[Document excerpt]
□ □ □ □ □ □ □

So for me at the moment it’s any of the many different ways of saying:

“I have this [insert relative here], sort of. But we only visit her [insert ridiculously small amount of time], because she’s got [insert diagnosis here] and she naturally [without us even questioning whether this is okay or necessary] lives in [insert type of institution here].” Bonus points if they don’t treat her even remotely like a part of the family except when they want to make the character in question look sympathetic or like they have a “tragic past”. Extra bonus points if the person has never even met or made the smallest of token efforts to meet their relative but still want to angst about this person’s existence on the planet as far as I can tell. (While never, not even once, thinking of how their relative herself might feel, about any of that, because we don’t have feelings or reactions to not being treated remotely like part of our families.)

I’m not talking about instances where the person is institutionalized for reasons beyond the character’s control, the character has tried to do something about it, and is actively prevented from seeing them for more reasons beyond their control. Like in Lest We Forget (a sort of documentary-on-CD put together by the brother of one of the former inmates of an institution being covered by the documentary), the only times the guy annoyed me more than slightly were for… other things.

It’s more when it’s “This person is barely a part of the family and that’s because that’s how these things work, period, end of story, and this is only ever brought up to manipulate the audience, and the injustice of the situation is never questioned whatsoever.” Or when it becomes all about that one person’s suffering with no comprehension at all that whatever they’re suffering, it’s nothing even close to what their disabled family member is suffering by being in that situation. Or other things along those lines.

□ □ □ □ □ □ □

[Questions to answer]
**A.** For each statement, say whether it agrees with the post on institutionalized relatives, and support each yes or no with the deciding words from the post, quoted exactly. (i) The writer's complaint covers stories in which the character has tried to change the situation and is actively kept from seeing the relative. (ii) Lest We Forget was put together by the brother of a former inmate of an institution. (iii) Lest We Forget is described as a book.
**B.** Transcribe the stretch of the post on institutionalized relatives from "It’s more when" through "along those lines.".
Use only the post on institutionalized relatives.

[Provided information]
□ □ □ □ □ □ □

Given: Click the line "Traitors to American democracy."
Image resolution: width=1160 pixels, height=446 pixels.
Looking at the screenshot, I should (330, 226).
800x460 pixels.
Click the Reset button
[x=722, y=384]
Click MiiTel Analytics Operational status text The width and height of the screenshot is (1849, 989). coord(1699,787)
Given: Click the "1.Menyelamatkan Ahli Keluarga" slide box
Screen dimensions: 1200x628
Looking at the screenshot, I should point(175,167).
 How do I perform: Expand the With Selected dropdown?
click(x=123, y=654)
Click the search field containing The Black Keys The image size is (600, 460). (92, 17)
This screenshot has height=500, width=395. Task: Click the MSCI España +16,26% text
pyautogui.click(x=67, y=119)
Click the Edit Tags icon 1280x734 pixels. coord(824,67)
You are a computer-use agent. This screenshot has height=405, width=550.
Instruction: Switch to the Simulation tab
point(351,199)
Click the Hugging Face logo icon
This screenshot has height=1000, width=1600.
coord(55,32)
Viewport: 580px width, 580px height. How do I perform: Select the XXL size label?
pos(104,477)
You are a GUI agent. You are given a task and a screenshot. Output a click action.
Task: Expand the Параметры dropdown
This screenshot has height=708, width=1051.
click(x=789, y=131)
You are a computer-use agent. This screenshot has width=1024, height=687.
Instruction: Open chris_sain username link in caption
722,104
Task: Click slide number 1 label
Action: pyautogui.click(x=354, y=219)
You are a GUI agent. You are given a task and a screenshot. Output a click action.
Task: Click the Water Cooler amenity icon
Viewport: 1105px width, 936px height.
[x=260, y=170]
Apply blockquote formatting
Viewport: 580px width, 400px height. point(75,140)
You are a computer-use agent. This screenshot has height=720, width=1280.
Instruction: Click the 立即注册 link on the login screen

□ □ □ □ □ □ □

[Exercise answers]
**A.**
(i) No: "I’m not talking about instances where the person is institutionalized for reasons beyond the character’s control, the character has tried to do something about it, and is actively prevented from seeing them for more reasons beyond their control."
(ii) Yes: "put together by the brother of one of the former inmates of an institution being covered by the documentary"
(iii) No: "a sort of documentary-on-CD"

**B.**
It’s more when it’s “This person is barely a part of the family and that’s because that’s how these things work, period, end of story, and this is only ever brought up to manipulate the audience, and the injustice of the situation is never questioned whatsoever.” Or when it becomes all about that one person’s suffering with no comprehension at all that whatever they’re suffering, it’s nothing even close to what their disabled family member is suffering by being in that situation. Or other things along those lines.